10On peut suivre les étapes de cette évolution de sens dans les livres de divers critiques, notamment de De Laudun d'Aigaliers et de Du Gardin, qui souvent restent vagues et font preuve d'une certaine confusion dans leurs idées. Il est un point cependant sur lequel tous sont d'accord, même quand le terme de ”rime riche” a pris sa nouvelle acception : c'est qu'il reste une différence entre les rimes masculines et les rimes féminines, et que certaines d'entre les premières, bien qu'elles soient fortifiées par la consonne d'appui, demeurent encore assez maigres. C'est à cette différence que se rapportent les exemples déjà signalés de P. Mourgues, d'où il ressort qu'une rime dite riche peut n'être considérée seulement que comme suffisante. D'autres l'ont pensé et écrit avant lui : « Si en toutes les autres terminaisons, déclare Lanoue à propos de l'e masculin17, c'est chose decente de conduire ses rimes par une mesme consonante, en ceste cy (outre la beauté), il est tellement necessaire, que qui le mettroit à nonchaloir, en pensant faire de la rime, feroit de la proze : car le son de cet e masculin est si foible de soy, que sans l'appuy d'une consonante il ne peut supporter la rêcontre d'un autre mot pour y rimer si sa rime ne luy est esgale en tout et par tout ». Cela revient à dire que -bé : -té n'est pas satisfaisant, et qu'il faut au moins -bé : -bé ou -té : -té.
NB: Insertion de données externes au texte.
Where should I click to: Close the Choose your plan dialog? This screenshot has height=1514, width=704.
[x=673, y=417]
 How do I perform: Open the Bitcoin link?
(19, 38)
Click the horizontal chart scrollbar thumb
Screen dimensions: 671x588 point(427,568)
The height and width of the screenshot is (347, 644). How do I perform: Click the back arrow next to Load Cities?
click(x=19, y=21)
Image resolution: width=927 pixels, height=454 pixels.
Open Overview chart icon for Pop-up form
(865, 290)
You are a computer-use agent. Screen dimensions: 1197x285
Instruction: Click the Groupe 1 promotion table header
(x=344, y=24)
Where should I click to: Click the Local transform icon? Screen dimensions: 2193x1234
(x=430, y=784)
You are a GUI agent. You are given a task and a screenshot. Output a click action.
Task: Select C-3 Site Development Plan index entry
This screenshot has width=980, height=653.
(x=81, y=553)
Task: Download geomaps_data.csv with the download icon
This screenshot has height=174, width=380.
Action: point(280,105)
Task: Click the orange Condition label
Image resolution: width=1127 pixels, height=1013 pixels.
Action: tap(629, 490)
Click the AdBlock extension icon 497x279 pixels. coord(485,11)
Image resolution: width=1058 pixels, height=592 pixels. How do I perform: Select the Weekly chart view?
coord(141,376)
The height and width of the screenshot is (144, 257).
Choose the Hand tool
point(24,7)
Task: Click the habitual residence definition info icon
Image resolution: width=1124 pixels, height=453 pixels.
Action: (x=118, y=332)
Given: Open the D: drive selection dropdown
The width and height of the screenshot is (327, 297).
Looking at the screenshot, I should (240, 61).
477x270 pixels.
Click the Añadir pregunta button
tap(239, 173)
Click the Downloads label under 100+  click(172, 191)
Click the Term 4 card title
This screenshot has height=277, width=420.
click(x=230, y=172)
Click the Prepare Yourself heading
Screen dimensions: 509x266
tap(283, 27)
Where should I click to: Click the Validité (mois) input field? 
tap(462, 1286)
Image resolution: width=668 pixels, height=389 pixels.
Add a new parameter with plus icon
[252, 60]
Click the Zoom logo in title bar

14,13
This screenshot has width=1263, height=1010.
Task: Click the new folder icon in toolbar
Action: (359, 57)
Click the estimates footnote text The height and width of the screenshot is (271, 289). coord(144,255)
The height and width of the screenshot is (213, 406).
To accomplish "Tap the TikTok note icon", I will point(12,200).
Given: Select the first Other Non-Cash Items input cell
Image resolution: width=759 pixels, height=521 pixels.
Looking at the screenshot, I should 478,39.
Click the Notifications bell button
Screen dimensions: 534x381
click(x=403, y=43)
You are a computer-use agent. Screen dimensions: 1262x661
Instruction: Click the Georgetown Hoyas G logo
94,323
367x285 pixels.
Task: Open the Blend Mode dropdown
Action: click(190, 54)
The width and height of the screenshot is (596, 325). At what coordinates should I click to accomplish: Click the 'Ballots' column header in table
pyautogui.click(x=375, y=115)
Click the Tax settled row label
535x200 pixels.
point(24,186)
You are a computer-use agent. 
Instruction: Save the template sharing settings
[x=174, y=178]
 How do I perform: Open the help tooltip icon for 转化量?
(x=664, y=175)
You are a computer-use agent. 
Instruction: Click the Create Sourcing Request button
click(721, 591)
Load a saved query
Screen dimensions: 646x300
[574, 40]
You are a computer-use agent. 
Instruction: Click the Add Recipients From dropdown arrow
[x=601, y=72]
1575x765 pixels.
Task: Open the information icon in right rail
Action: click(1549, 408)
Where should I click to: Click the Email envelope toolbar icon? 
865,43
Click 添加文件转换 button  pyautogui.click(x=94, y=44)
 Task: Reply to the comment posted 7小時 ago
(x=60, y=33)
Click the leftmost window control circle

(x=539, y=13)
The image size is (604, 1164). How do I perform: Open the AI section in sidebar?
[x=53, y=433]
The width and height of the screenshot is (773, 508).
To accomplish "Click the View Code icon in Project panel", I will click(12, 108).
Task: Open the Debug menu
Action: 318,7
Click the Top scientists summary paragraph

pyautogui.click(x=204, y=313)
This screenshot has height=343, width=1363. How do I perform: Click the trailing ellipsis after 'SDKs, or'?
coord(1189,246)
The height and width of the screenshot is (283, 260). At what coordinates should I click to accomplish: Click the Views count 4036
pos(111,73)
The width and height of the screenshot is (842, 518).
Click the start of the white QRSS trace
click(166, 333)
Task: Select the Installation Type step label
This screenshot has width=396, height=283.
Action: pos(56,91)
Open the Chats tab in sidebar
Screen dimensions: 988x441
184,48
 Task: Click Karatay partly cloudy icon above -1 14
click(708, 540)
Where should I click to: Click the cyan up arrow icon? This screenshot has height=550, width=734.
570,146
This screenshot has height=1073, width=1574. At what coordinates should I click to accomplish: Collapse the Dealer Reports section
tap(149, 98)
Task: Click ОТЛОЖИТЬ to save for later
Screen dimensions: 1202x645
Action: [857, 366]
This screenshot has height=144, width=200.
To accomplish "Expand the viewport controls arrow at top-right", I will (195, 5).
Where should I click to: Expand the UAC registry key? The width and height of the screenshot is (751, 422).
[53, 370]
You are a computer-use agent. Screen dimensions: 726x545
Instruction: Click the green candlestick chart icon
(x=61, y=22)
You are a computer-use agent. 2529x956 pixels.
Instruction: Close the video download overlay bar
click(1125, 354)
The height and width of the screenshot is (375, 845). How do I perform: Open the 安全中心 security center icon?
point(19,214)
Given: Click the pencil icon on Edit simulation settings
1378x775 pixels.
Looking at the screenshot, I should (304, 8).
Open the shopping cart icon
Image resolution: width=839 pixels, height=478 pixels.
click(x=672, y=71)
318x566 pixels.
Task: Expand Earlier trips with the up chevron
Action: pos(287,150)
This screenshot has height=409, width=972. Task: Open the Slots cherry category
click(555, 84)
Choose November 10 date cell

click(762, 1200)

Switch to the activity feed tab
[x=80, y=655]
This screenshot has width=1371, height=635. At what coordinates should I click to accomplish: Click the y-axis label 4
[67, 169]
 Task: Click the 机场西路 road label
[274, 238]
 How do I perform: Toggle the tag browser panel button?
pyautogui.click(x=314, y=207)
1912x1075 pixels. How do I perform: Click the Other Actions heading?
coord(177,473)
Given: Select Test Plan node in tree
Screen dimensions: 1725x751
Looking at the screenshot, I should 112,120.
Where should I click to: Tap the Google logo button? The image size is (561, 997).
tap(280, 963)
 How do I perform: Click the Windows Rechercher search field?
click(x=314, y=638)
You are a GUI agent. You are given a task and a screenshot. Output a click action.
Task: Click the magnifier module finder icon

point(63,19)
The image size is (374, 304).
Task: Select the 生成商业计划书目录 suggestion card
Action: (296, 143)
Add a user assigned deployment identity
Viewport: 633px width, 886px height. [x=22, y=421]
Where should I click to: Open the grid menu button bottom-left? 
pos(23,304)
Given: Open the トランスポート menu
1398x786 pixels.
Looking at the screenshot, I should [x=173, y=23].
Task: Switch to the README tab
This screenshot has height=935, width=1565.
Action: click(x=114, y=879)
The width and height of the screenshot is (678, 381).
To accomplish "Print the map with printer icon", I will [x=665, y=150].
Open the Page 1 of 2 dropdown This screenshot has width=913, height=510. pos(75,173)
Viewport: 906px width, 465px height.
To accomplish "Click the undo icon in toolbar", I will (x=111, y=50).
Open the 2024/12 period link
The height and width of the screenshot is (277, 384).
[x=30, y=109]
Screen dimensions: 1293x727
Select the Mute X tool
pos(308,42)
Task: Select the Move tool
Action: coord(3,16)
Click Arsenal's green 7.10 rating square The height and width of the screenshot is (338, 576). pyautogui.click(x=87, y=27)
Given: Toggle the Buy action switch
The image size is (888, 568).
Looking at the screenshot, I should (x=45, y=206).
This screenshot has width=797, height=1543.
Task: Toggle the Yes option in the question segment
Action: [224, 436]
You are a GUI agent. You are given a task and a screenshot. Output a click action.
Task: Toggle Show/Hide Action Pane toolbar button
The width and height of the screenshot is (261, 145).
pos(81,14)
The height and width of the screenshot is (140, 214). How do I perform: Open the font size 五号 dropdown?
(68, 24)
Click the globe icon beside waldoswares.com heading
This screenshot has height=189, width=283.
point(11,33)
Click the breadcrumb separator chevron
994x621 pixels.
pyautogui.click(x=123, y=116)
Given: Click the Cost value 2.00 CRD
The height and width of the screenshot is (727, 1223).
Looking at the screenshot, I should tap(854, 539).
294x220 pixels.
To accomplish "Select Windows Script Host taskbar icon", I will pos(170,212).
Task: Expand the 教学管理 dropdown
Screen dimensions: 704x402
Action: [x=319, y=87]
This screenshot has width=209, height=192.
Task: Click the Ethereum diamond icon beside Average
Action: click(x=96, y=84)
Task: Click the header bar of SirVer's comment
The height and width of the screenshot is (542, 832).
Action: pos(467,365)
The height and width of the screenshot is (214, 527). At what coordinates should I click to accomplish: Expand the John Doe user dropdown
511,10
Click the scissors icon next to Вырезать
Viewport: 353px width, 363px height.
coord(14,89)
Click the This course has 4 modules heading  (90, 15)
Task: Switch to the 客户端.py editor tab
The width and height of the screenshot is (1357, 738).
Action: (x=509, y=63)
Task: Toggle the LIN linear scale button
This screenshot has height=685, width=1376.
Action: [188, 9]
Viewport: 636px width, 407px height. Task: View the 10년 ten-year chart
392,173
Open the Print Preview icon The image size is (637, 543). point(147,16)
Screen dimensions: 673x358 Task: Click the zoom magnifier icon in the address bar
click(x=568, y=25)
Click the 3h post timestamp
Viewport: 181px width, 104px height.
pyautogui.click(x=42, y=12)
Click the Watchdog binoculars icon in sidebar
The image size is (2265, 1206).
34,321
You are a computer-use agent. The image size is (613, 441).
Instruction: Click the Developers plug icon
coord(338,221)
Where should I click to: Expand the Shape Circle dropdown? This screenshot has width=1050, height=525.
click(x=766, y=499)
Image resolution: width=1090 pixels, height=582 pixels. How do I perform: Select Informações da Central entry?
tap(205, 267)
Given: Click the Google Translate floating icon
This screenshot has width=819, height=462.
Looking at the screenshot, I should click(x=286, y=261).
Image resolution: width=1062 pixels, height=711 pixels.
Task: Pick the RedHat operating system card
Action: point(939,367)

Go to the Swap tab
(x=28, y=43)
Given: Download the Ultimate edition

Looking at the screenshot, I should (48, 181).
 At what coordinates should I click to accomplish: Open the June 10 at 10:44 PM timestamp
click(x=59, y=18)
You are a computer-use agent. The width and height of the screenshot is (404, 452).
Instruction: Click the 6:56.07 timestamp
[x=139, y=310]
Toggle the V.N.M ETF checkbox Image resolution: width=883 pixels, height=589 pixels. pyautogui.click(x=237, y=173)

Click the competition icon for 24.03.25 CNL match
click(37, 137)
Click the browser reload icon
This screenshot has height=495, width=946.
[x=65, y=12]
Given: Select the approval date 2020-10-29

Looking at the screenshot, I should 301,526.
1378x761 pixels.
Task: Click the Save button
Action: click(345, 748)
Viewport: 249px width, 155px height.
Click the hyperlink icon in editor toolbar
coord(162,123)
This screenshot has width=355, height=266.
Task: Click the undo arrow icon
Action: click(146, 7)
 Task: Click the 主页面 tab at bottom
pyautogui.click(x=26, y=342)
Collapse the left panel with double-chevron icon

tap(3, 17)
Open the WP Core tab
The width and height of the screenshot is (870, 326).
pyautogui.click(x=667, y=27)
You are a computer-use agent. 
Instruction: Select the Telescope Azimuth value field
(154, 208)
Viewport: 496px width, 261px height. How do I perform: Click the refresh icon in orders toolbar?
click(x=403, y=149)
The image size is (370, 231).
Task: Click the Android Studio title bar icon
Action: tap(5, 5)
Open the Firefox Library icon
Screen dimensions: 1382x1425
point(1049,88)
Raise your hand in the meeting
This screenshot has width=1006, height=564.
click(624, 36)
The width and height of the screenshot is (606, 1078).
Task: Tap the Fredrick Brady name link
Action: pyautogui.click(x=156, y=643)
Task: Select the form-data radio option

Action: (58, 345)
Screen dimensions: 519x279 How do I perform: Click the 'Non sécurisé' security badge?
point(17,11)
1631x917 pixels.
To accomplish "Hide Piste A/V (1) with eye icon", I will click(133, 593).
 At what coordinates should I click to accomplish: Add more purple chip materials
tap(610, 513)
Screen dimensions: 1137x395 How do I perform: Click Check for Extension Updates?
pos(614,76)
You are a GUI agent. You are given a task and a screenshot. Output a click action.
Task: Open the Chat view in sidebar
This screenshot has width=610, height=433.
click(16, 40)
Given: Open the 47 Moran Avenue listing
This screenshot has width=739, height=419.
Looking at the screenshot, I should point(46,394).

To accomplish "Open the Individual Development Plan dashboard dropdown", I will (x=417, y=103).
11Du Gardin, sur ce point, est entièrement d'accord avec Lanoue : « Charité contre aisné ne vont gueres, écrit-il18, né contre té. Il faut pour le moins contrerymer saincteté contre charité, ordonné contre aisné, té contre té, né contre né ». Au contraire du P. Mourgues, il est encore de ceux qui refusent le nom de riche aux rimes où l'é fermé est précédé d'une consonne d'appui : « La ryme riche, déclare-t-il19, se dict laquelle est plus que suffisante, partant elle doibt estre un peu plus que de terminaison virile, combien que la terminaison virile soit fort bonne ryme ... Les terminaisons simplement masculines, pour estre dictes riches, ne doivent point seulement avoir toute la derniere syllabe du vers precedent, comme avez veu en la Reigle, ains par dessus ce doivent pareillement avoir la voyelle de la penultieme et autres lettres suivantes ladicte voyelle en ladicte penultième ». Ceci en opposition avec les rimes féminines, qui, pour être riches « doivent avoir d'abondant entierement toute la penultieme contrerymée, non moins que la derniere ». Donc planté et acheté, pour citer ses exemples, ne méritent pas l'appellation de rime riche; il faut au contraire planté et santé; au féminin emprisonne : abandonne ne présentent qu'une rime suffisante, tandis qu'emprisonne : empoisonne, avec la consonne d'appui, est une homophonie qui dépasse le strict nécessaire.
12Ces observations nous permettent de passer maintenant à l'examen de ce que le xvie siècle appelait la ”rime d'une syllabe”, selon le terme dont se sert encore De Laudun d'Aigaliers. C'est la ”quarte espece” qu'il énumère, et il en donne comme exemple deux vers dont il est l'auteur :
Mets fin à tes soupirs, ne te voyant jamais,
Va — que de ton espoux jouyras desormais.
(Horace, IV, sc. dern.)
13Cette variété encore est excellente, selon le jugement de tous les critiques, mais seulement, comme le dit de Laudun, pour les finales masculines20. Elle possède d'ailleurs la consonne d'appui. Elle donnerait même toute satisfaction pour les finales en é fermé, si le grand nombre des terminaisons semblables ne faisait pas désirer, autant que possible, quelque chose de plus, sur quoi nous a renseignés Du Gardin.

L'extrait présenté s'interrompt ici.